Mohamed et al. v. Jeppesen Dataplan, Inc., is a case brought by the American Civil Liberties Union (ACLU) on behalf of five victims of extraordinary renditions against Jeppesen Dataplan, Inc., which had provided services that the Central Intelligence Agency (CIA) used to perform renditions.

==Background==
According to an article that appeared in October 2006 in The New Yorker, the CIA is a Jeppesen customer. The article claims that the company has provided navigational and logistics support to the agency's extraordinary rendition program. The article says Jeppesen provided "flight plans, clearance to fly over other countries, hotel reservations, and ground-crew arrangements" to the CIA. According to the article, an unnamed former employee quoted Bob Overby, Jeppesen's managing director, as saying at a meeting, "We do all of the extraordinary renditions flights—you know, the torture flights. ... Let's face it, some of those flights end up that way... It certainly pays well."
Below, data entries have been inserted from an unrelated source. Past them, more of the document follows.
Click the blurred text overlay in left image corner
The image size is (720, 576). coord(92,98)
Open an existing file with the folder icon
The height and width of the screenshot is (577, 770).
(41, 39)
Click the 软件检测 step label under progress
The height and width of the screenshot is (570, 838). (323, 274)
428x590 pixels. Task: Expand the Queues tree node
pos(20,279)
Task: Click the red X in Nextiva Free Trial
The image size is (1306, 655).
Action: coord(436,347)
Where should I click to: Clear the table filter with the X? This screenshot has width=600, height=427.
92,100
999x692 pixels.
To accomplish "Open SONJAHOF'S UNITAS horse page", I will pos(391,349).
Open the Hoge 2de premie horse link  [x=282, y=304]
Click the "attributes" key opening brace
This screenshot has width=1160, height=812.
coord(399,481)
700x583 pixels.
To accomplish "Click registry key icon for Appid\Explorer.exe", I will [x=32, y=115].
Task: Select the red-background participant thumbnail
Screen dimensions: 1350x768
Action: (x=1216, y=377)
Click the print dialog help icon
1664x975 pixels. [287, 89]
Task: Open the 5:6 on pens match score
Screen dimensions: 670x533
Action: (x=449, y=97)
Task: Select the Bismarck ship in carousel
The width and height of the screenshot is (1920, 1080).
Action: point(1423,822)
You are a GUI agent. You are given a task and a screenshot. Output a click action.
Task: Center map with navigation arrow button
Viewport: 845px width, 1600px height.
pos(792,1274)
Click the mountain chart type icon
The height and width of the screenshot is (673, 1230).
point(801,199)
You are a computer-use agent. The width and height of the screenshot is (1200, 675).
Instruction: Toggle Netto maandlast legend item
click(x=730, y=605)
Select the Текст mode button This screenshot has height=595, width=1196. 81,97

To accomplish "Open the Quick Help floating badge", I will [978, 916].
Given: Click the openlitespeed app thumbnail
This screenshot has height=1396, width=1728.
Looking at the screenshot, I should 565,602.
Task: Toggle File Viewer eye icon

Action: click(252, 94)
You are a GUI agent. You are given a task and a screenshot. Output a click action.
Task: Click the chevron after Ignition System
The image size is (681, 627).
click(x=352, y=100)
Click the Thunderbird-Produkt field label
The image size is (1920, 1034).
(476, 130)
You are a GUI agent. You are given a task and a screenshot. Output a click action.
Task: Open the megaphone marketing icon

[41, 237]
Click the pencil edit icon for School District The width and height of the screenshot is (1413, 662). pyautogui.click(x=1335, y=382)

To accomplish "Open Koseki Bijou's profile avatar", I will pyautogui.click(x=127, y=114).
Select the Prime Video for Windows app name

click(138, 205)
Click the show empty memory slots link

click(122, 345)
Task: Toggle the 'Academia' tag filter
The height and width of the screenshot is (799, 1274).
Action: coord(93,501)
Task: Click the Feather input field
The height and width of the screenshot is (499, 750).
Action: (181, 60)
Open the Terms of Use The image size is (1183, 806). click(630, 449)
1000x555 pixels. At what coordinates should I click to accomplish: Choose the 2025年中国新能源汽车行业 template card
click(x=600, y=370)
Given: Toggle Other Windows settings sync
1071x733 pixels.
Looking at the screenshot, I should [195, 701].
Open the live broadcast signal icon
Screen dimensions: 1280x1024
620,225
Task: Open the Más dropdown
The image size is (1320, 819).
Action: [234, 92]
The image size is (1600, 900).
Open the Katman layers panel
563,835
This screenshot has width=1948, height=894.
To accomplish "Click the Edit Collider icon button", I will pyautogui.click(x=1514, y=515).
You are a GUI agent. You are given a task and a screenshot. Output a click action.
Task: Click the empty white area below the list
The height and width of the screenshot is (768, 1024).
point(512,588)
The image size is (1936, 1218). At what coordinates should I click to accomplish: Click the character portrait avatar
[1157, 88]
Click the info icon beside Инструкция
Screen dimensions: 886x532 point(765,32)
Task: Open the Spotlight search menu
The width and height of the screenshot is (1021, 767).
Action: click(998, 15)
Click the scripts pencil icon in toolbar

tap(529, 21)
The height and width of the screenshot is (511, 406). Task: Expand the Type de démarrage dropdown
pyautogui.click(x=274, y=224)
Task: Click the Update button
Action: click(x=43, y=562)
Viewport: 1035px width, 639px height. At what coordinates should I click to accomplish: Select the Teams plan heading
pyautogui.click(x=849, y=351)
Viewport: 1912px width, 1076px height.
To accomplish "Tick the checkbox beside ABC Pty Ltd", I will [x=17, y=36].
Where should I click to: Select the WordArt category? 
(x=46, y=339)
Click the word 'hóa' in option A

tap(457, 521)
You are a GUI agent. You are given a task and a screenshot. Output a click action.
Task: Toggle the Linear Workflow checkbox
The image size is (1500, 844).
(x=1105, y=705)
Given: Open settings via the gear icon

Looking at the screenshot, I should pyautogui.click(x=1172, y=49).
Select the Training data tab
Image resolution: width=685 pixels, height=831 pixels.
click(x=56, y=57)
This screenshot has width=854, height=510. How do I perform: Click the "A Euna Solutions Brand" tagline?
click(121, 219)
On November 16, 2006, Amnesty International staged a demonstration in front of the company's International Trip and Flight Planning Office in San Jose, California to protest their involvement in the rendition program. In December 2006 representatives of the South Bay Mobilization for Peace and Justice group asked the San Jose City Council to remove a Jeppesen banner from a city skating rink. The group also holds a weekly vigil at the company's offices.

==ACLU lawsuit==

On May 30, 2007, the ACLU sued Jeppesen on behalf of five plaintiffs who had been tortured in Morocco, Egypt and a United States base in Afghanistan. The suit alleged that, since 2001, Jeppesen provided support for at least seventy flights for the CIA's secret extraordinary rendition program, transporting prisoners overseas to be tortured. The suit was dismissed in February 2008 on a motion from the United States government, on the theory that proceeding with the case would reveal state secrets and endanger relations with other nations that had cooperated.

On September 8, 2010, in a 6–5 en banc ruling, the United States Court of Appeals for the Ninth Circuit affirmed the dismissal of the suit, and the ACLU filed an appeal with the Supreme Court in December 2010.

On May 16, 2011, the Supreme Court declined to review the decision of the Ninth Circuit to dismiss the case.